Collected data

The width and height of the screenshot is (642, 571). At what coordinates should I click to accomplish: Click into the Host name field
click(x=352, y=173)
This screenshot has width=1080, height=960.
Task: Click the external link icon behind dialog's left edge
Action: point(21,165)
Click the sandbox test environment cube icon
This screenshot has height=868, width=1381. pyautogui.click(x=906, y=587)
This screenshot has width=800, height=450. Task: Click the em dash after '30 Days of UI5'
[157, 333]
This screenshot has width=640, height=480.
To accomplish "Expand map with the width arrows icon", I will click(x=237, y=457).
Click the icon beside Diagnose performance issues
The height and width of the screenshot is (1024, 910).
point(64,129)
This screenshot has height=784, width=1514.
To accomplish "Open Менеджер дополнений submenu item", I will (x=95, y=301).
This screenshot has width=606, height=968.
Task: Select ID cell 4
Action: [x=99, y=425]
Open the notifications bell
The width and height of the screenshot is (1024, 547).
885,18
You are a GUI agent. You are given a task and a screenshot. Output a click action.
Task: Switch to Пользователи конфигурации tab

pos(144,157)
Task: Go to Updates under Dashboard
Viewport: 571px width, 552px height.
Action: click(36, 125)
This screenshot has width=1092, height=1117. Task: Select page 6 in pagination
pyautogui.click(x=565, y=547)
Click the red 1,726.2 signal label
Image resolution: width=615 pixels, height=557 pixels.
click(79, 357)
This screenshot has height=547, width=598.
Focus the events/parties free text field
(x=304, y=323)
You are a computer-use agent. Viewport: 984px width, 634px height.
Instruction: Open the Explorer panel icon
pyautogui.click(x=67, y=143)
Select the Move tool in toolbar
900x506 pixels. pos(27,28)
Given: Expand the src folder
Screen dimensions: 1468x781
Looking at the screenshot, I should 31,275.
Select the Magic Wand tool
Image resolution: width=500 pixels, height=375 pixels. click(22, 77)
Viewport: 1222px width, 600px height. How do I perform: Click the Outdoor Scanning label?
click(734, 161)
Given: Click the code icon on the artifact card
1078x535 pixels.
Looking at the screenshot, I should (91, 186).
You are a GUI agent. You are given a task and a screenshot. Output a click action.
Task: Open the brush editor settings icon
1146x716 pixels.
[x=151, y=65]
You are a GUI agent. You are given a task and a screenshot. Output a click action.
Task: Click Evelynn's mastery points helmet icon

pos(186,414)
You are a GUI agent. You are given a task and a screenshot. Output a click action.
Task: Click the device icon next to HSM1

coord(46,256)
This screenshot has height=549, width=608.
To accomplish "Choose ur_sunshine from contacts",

TASK:
Keeping every character as it is, restate the lines above that run from the line with "Click the red 1,726.2 signal label" through the line with "Given: Click the", both included, and nothing else.

EXPECTED ANSWER:
Click the red 1,726.2 signal label
Image resolution: width=615 pixels, height=557 pixels.
click(79, 357)
This screenshot has height=547, width=598.
Focus the events/parties free text field
(x=304, y=323)
You are a computer-use agent. Viewport: 984px width, 634px height.
Instruction: Open the Explorer panel icon
pyautogui.click(x=67, y=143)
Select the Move tool in toolbar
900x506 pixels. pos(27,28)
Given: Expand the src folder
Screen dimensions: 1468x781
Looking at the screenshot, I should 31,275.
Select the Magic Wand tool
Image resolution: width=500 pixels, height=375 pixels. click(22, 77)
Viewport: 1222px width, 600px height. How do I perform: Click the Outdoor Scanning label?
click(734, 161)
Given: Click the code icon on the artifact card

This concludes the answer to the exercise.